City-Bureau / city-scrapers

Scrape, standardize and share public meetings from local government websites
https://cityscrapers.org
MIT License
332 stars 310 forks source link

WIP Spider for issue #672 #929

Closed JKReynolds closed 4 years ago

JKReynolds commented 4 years ago

Spider for #672, this me and my partner mingchan96's first. We think it looks good, we wrote some tests, everything passed and the parser results look good.

JKReynolds commented 4 years ago

okay, so we’ll go ahead and work on simplifying the code and grabbing those pdf links. I must say that the logic for parsing the upcoming and past meetings would still need to be sufficiently different enough that it is probably not actually going to simplify the parsing that much to switch to parsing the individual pages. Also, the pages linked to in the sidebar are very different than the ones on the main page.

Additionally, the past meetings sometimes have posts on the sidebar and on the main page.

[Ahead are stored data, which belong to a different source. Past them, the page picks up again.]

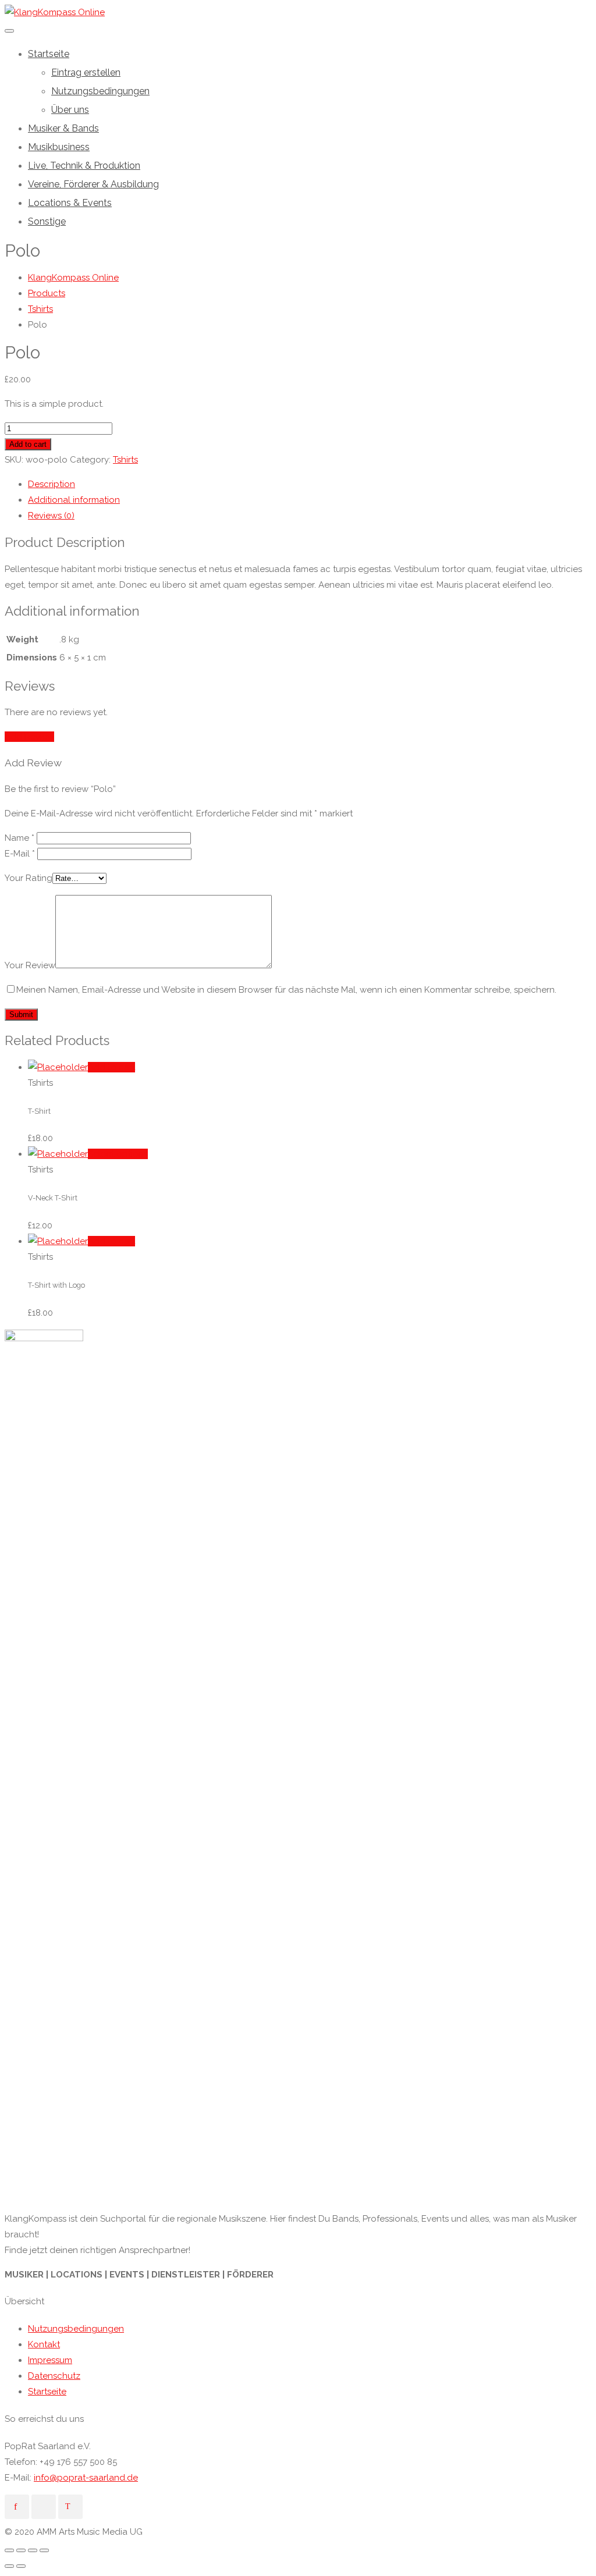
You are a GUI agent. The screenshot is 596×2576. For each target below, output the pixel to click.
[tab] (309, 484)
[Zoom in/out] (44, 2550)
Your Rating (28, 878)
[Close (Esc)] (9, 2550)
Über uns (70, 109)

In these cases there would be extra complexity in avoiding duplicates while maximizing info gathered. This is because there is different information in the sidebar posts than in the main page posts.

Either way, we will simplify, get the pdf links and then show you what we’ve got, thanks for the feedback.

pjsier commented 4 years ago

I'm not sure why it would be different? Here's an upcoming meeting page: https://nwheap.com/events/board-meeting-13/ and here's a past meeting page: https://nwheap.com/events/board-meeting-16/, is there a page I'm not looking at?

Once the PDF links are parsed, the spider_idle signal could cause the page to parse https://nwheap.com/events/ instead of looking at the sidebar on the minutes page, since it looks like you'll have all the meetings there

mingchan96 commented 4 years ago

We thought we needed to parse the Meet Minutes on (https://nwheap.com/category/meet-minutes-and-agendas/) to get past meetings, since the past meetings sidebar only contain certain number of meetings. The past meetings sidebar, not only contain less meetings than the listed Meet Minutes, but also don't contain links to Meet Minutes pdf. For example, the Past Meeting link (https://nwheap.com/events/board-meeting-16/) doesn't contain Meet Minutes pdf. While "Meet Minute" link (https://nwheap.com/2019/10/09/october-10-2019-meeting-minutes-and-agenda/) does contain the pdf link, but doesn't contain meeting location or time.

pjsier commented 4 years ago

Right, that's why you start parsing the links and associating them by date which seems to be there, then moving separately to the meetings. You can then use the meeting details to get the related links

mingchan96 commented 4 years ago

So you want use to start using this the All Events link (https://nwheap.com/events/) and then use Meet Minutes link (https://nwheap.com/category/meet-minutes-and-agendas/) to associate the pdf links? Also there are "Special meetings" that are not included in the "All Events" page. Do you want use to create meetings for those as well, the best way possible since there is no direct address associated?

pjsier commented 4 years ago

Yes, that's it. It looks like all meetings are at the same location, so it's fine to default there if it's not available. We should try to create a meeting for the special meetings if they aren't listed on the events page

pjsier commented 4 years ago

Closing since this hasn't been active in a while, but feel free to reopen!